━━ Task material

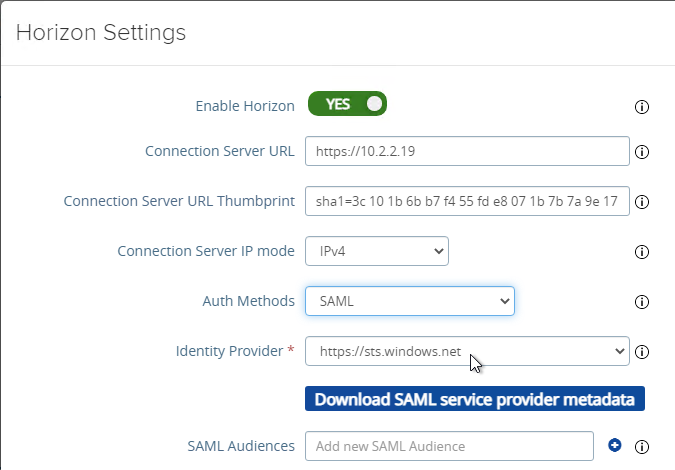Click the Identity Provider label

coord(229,351)
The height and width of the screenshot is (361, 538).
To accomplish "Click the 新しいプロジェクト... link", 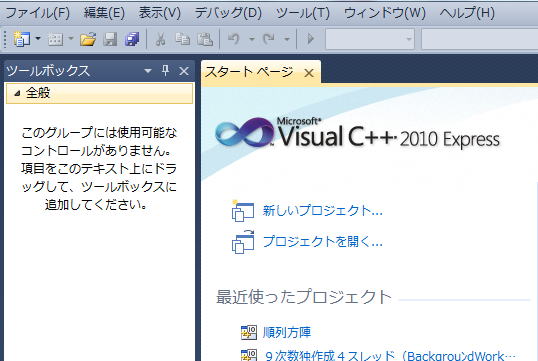I will [323, 210].
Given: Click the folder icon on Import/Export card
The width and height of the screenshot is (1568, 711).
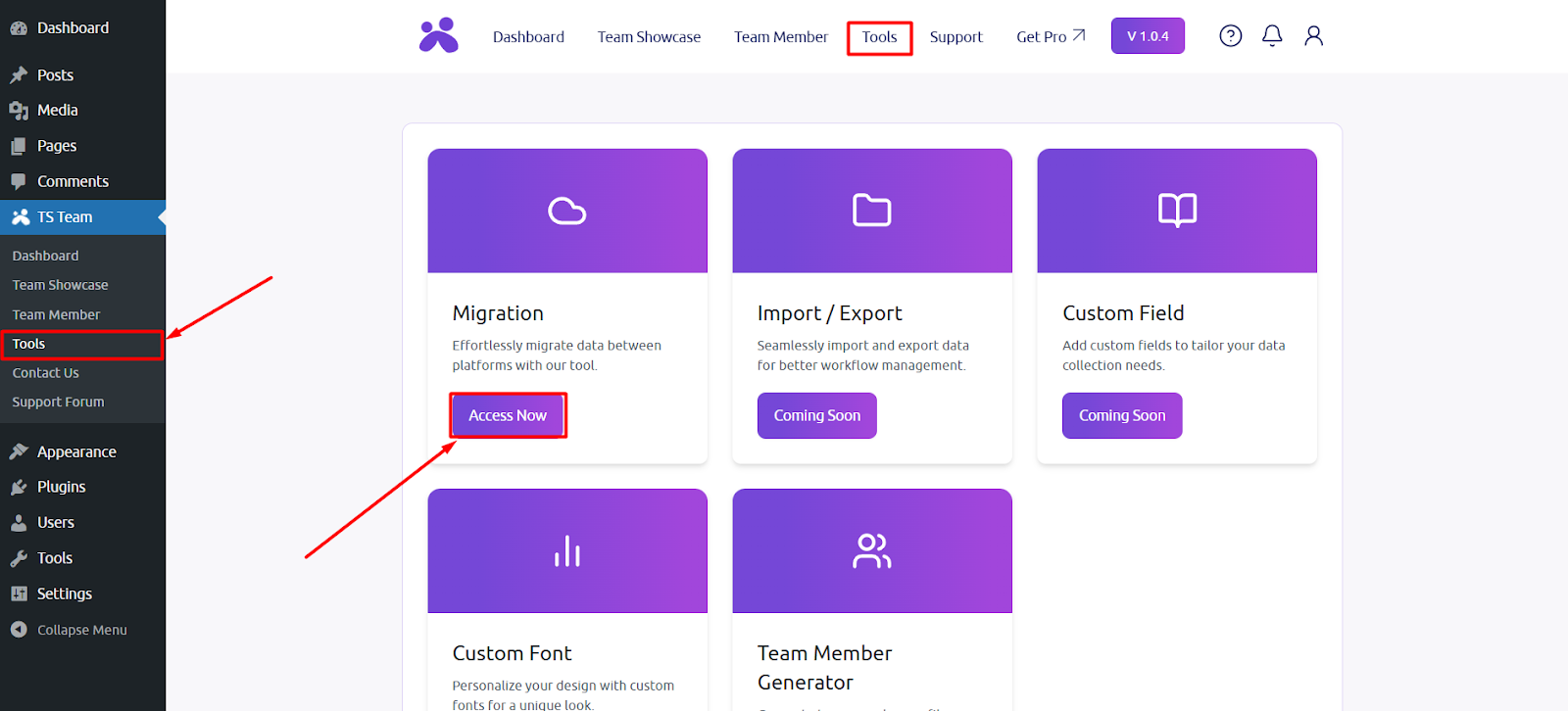Looking at the screenshot, I should (x=871, y=211).
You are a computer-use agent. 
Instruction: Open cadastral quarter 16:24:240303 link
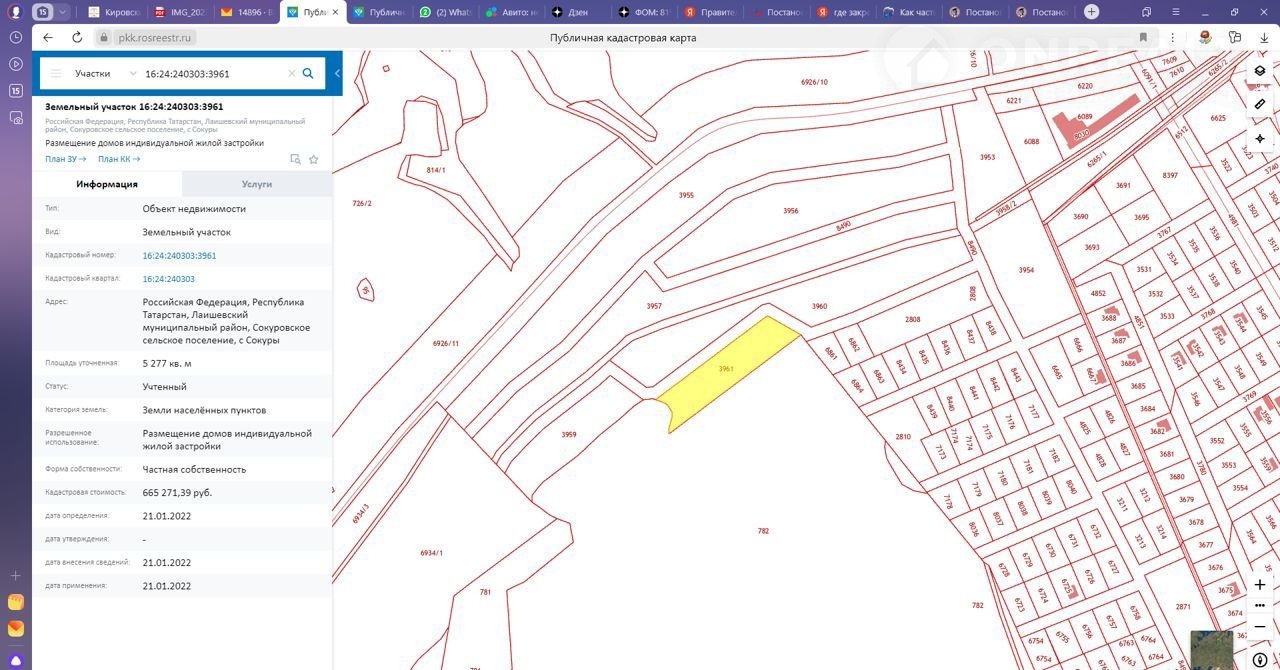pyautogui.click(x=169, y=279)
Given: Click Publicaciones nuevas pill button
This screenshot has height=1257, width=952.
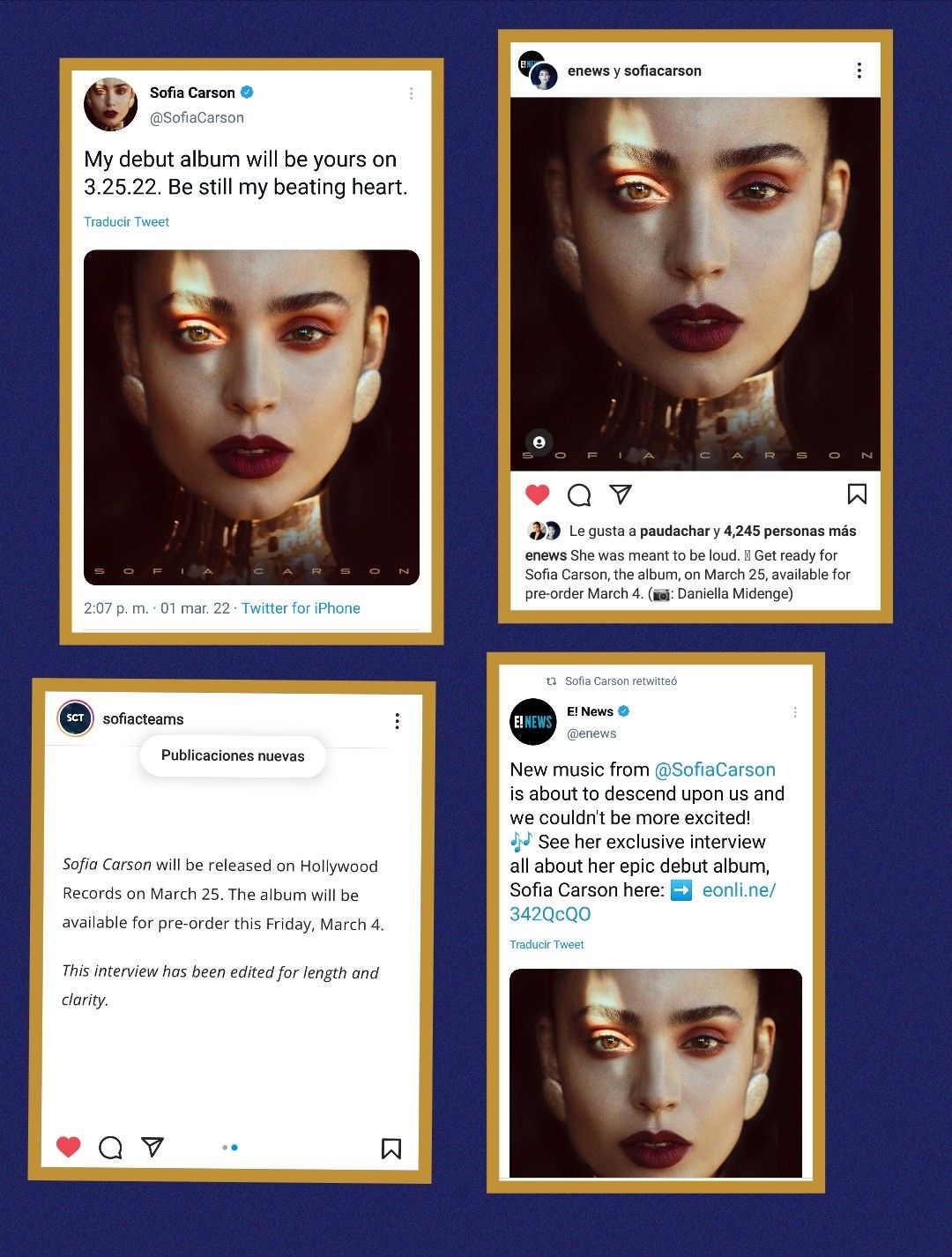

━━━━

**Problem description:** From the entries above, extract each line containing "Given".

**Response below:**
Given: Click the folder icon on Import/Export card
Given: Click Publicaciones nuevas pill button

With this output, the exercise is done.